How His Small Factory Got Drafted Into Crafting A Key Component For Ventilators
One Friday in March, Todd Olson was suddenly pulled into a life-or-death project.
General Motors Co. asked Olson, CEO of Twin City Die Castings in Minneapolis: Could he help make tiny pistons? The giant carmaker was committed to helping the country by producing ventilators, which were suddenly in short supply as the coronavirus spread like wildfire. And GM needed lots of pistons for the kind of ventilator it would produce. Most importantly, the pistons had to come together fast.
And that's how this small company in Minneapolis got drafted into a manufacturing effort unlike any since World War II.
Olson was already bracing for a huge chunk of his regular business drying up because two of his largest customers, Ford Motor Co. and GM, announced they were stopping car production altogether.
So this request was fortuitous, even if it required the kind of planning his company had never done before.
"Normally this would take about 12 weeks for us to get into production," he said.
Olson's company is in the business of die casting, essentially pouring molten aluminum into custom molds to make larger car parts. So to make the kind of small pistons that GM needed would require different kinds of molds — smaller ones.
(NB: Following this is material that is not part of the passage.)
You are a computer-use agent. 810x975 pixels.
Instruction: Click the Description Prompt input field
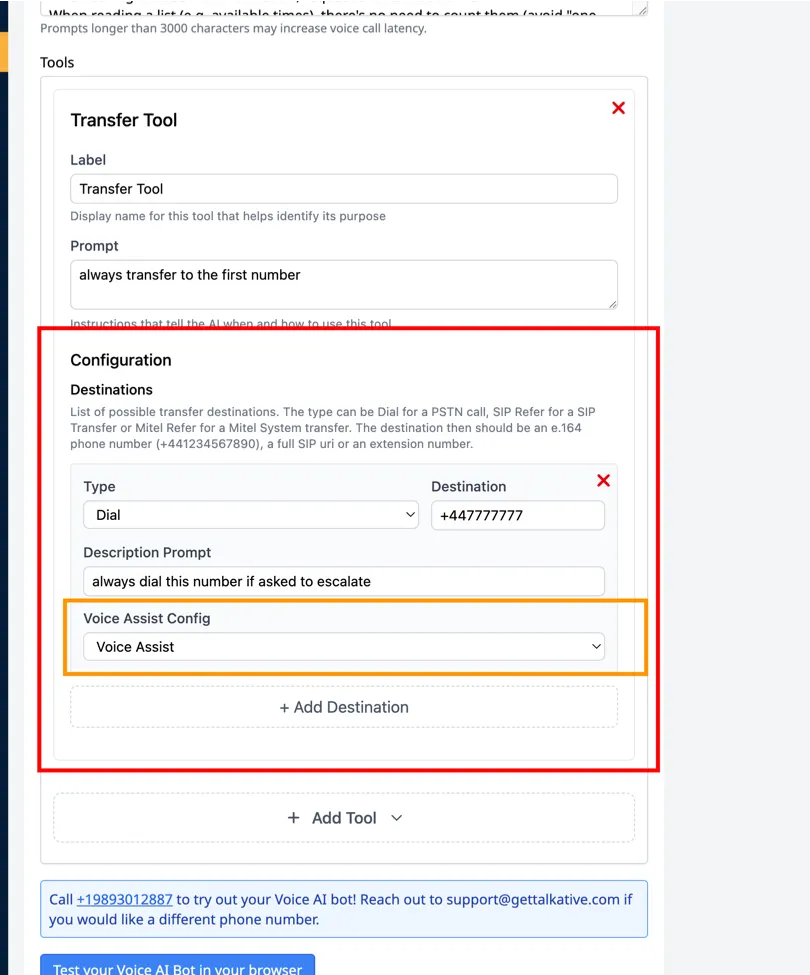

So he called a different company that makes custom molds — Die-Tech & Engineering in the Grand Rapids, Mich., area
The two manufacturers pulled in all of their engineers and ran their shops around the clock all weekend long. Some engineers designed the mold. Others ran computer simulations to find the optimal speed for pouring the molten aluminum. Months' worth of man-hours were condensed into a few days.
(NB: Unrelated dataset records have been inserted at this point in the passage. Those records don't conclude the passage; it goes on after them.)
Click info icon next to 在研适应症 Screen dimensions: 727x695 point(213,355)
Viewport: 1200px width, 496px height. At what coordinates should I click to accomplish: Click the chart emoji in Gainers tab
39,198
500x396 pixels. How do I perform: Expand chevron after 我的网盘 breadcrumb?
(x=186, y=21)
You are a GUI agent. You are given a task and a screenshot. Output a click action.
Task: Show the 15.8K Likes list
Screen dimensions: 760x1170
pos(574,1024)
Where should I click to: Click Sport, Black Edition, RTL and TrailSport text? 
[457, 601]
Soon the mold was in a van from Michigan to Minneapolis.
Early Thursday morning, Olson went into his factory. A group of men stood around in hard hats and safety glasses, drinking coffee, as a machine operator hit a button. There was a loud sizzle, then a clank. And that was how the first piston parts were made for the ventilator project over one long weekend.
"We've been in business a hundred years," Olson said. "And this might well be our biggest moment."